(Target position records)
__________

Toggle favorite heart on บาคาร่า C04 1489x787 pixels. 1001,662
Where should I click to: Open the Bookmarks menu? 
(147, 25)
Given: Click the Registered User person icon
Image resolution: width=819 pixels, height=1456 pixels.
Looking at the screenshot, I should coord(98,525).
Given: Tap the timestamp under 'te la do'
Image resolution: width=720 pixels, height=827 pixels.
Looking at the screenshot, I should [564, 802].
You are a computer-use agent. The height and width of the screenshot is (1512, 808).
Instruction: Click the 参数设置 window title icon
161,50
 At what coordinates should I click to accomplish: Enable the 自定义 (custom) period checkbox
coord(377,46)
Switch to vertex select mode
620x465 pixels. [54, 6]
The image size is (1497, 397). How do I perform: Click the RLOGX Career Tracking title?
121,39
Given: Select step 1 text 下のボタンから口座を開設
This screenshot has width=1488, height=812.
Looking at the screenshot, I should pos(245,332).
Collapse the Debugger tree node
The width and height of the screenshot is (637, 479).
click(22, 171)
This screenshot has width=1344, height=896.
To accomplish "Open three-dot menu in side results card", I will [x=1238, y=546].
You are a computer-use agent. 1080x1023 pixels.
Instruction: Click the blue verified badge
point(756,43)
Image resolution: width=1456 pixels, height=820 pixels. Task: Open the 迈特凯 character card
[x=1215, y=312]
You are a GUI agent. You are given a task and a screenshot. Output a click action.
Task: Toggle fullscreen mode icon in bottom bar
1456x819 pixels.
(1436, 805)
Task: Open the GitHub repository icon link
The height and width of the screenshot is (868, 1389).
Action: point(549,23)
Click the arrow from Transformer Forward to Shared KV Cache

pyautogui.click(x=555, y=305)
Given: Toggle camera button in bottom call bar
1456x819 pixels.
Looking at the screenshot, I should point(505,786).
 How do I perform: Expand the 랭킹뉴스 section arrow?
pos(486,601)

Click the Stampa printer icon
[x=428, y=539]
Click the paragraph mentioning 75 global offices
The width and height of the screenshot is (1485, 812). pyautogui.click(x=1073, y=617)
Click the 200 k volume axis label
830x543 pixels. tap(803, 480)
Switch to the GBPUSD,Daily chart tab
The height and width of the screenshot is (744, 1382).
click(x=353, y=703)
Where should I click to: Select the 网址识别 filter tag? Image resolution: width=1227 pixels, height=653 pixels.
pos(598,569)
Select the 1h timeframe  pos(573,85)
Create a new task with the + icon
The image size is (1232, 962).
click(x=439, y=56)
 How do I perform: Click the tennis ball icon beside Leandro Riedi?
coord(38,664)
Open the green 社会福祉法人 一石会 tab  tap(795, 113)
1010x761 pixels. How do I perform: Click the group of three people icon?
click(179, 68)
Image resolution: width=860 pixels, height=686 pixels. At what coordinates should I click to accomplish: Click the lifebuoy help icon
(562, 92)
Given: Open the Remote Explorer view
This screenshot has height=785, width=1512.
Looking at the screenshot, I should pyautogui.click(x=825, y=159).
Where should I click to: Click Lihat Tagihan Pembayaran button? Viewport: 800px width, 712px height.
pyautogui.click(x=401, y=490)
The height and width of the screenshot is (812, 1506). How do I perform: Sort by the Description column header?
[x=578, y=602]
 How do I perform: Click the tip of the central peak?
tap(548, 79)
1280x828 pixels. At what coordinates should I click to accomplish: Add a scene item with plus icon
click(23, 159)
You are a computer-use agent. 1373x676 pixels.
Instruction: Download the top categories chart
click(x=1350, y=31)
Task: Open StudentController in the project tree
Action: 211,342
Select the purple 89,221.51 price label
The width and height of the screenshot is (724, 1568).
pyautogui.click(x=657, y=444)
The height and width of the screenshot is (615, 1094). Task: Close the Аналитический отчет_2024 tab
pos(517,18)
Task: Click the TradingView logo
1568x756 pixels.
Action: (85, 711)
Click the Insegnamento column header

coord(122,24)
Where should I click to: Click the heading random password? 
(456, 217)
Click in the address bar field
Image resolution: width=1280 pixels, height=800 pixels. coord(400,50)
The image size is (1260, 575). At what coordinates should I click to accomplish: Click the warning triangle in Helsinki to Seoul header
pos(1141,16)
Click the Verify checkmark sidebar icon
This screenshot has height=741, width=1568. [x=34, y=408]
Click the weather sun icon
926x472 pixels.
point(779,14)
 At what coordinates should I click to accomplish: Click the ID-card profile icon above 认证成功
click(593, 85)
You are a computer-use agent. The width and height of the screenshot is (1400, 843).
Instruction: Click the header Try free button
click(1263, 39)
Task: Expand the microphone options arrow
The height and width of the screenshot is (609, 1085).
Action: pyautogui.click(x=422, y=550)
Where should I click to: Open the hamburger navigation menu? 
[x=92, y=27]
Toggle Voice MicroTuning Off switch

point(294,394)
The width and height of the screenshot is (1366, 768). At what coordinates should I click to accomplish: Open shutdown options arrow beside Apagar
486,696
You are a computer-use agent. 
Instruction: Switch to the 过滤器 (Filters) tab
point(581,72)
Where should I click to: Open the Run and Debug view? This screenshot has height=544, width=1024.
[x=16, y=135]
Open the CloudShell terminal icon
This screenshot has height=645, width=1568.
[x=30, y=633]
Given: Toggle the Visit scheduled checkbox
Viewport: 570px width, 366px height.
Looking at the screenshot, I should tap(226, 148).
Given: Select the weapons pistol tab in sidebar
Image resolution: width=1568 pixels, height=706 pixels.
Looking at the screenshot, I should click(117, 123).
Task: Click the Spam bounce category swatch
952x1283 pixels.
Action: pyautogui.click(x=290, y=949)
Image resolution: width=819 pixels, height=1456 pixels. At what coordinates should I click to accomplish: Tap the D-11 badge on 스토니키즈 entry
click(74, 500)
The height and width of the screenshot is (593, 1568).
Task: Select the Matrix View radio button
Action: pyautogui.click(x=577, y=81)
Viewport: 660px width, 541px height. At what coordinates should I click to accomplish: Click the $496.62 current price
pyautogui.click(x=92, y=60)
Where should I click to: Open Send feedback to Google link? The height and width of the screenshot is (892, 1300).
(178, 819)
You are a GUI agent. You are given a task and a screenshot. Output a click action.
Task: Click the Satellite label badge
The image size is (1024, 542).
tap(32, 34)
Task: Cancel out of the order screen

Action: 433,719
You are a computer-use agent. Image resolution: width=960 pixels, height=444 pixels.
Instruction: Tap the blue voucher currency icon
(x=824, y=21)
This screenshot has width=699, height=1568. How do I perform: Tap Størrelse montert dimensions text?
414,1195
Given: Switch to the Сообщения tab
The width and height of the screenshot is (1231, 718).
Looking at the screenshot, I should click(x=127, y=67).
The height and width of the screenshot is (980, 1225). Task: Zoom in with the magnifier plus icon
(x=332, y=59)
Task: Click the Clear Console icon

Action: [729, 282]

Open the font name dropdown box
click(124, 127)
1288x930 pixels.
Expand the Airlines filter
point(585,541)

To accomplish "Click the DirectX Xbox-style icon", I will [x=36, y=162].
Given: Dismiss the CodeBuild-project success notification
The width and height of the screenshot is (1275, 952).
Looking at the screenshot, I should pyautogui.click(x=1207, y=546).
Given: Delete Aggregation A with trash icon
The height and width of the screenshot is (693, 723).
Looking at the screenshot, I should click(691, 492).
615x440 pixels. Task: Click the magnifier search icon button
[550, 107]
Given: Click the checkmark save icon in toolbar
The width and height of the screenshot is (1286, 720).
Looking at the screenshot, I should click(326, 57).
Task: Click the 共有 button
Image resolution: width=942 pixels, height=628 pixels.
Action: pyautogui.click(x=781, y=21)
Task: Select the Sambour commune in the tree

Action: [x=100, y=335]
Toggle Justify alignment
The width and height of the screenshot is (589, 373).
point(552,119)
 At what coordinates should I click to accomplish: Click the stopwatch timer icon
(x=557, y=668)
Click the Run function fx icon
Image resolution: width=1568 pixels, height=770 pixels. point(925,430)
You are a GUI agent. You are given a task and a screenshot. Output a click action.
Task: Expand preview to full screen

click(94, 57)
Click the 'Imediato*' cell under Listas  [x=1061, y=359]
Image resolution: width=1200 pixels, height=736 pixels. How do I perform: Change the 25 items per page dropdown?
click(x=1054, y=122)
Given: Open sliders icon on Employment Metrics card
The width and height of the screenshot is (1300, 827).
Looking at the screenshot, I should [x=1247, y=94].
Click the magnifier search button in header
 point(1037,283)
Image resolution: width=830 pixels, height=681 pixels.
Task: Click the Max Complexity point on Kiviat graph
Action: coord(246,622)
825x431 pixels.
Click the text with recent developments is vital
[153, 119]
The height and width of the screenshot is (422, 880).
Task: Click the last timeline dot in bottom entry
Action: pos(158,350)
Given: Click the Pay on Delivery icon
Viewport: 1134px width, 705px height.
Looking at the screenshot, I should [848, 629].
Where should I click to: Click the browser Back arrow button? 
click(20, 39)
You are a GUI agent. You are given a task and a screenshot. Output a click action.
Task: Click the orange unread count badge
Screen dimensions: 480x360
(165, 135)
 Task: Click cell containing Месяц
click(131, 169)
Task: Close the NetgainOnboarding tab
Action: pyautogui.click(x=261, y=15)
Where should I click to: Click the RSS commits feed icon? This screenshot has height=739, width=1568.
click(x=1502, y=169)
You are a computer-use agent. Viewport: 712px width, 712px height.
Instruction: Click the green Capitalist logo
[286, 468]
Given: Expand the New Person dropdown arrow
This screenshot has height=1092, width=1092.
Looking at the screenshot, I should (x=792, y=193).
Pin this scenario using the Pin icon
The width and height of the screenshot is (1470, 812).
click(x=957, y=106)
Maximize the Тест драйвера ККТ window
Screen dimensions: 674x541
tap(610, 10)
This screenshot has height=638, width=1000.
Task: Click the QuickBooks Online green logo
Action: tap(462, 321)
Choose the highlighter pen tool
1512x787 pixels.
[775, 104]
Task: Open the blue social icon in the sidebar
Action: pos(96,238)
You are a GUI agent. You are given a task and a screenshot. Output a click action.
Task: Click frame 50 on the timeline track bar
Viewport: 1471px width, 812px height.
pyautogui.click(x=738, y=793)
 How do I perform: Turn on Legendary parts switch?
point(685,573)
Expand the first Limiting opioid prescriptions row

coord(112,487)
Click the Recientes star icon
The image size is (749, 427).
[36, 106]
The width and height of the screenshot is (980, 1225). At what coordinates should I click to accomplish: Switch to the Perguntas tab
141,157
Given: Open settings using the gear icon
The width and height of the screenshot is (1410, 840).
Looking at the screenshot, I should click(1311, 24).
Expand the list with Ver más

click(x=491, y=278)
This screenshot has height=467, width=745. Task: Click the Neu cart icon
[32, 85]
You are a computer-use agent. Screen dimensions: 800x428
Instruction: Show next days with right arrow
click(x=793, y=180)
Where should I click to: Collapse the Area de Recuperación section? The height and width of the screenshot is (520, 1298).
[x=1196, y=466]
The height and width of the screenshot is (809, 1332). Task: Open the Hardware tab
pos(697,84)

__________

» **SHORT PROBLEM**
Format the lines between the one containing "Given: Expand the New Person dropdown arrow" and the one containing "Action: tap(462, 321)", inclusive, as a numbered list with blank lines omitted.

» **RESULT OF THIS EXERCISE**
1. Given: Expand the New Person dropdown arrow
2. This screenshot has height=1092, width=1092.
3. Looking at the screenshot, I should (x=792, y=193).
4. Pin this scenario using the Pin icon
5. The width and height of the screenshot is (1470, 812).
6. click(x=957, y=106)
7. Maximize the Тест драйвера ККТ window
8. Screen dimensions: 674x541
9. tap(610, 10)
10. This screenshot has height=638, width=1000.
11. Task: Click the QuickBooks Online green logo
12. Action: tap(462, 321)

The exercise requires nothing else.